I hope you're including your nurse manager in these discussions, along with a nursing executive counsel of you have anything like that. Not having an intensivist is a shame. I can't imagine our surgeons writing vent orders. Do you at least have some experienced RT's they'll take cues from?

When our facility tried going restraint free, we had a huge increase in patient falls and patients pulling out tubes and lines including ETT, ngt, foley, piv, central lines, arterial lines, chest tubes, ventric, surgical drains, etc. There was also an increase in using costlier sitters and usually an increase in length of stay. Restraint use came back shortly afterwards.

As for sedation vacation/holiday...done daily on appropriate patient populations.

Precedex...not my favorite drug. It either works or it doesn't! Side effects are common.

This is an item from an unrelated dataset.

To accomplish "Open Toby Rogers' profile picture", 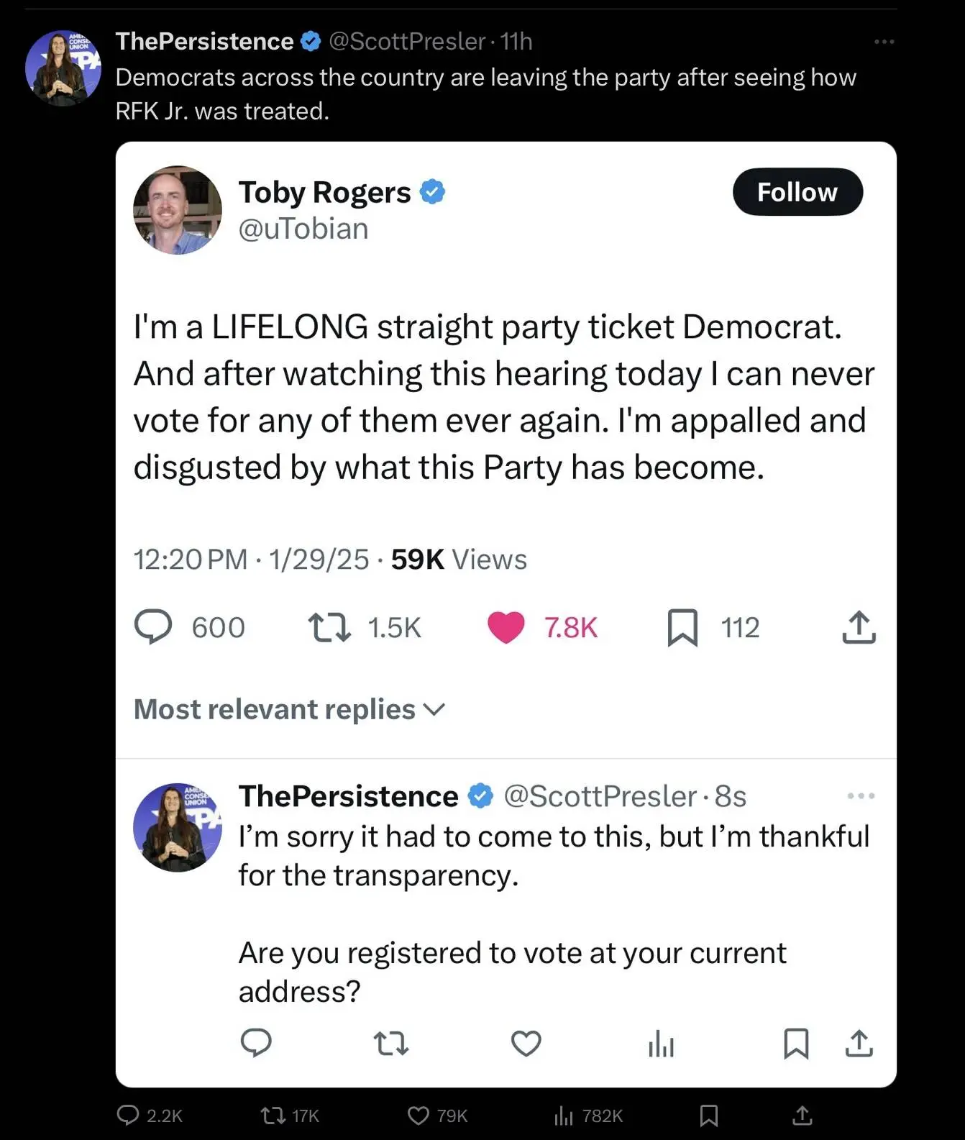I will (178, 210).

As for awake vent patients on NO restraints...yes they happen. Recently, I had an intubated younger adult with an asthma attack. He had his cell phone clutched in his hand at all times and would type out in texting fashion his needs & questions. He had just a touch of sedative infusing. But my favorite was another asthmatic lady who applied full makeup & did her own hair while intubated & not restrained & having no sedatives infusing. I just remember these bright red lips around the ETT! We got a huge laugh that day! These patients are few in the slew of intubated, sedated, & restrained population I usually deal with.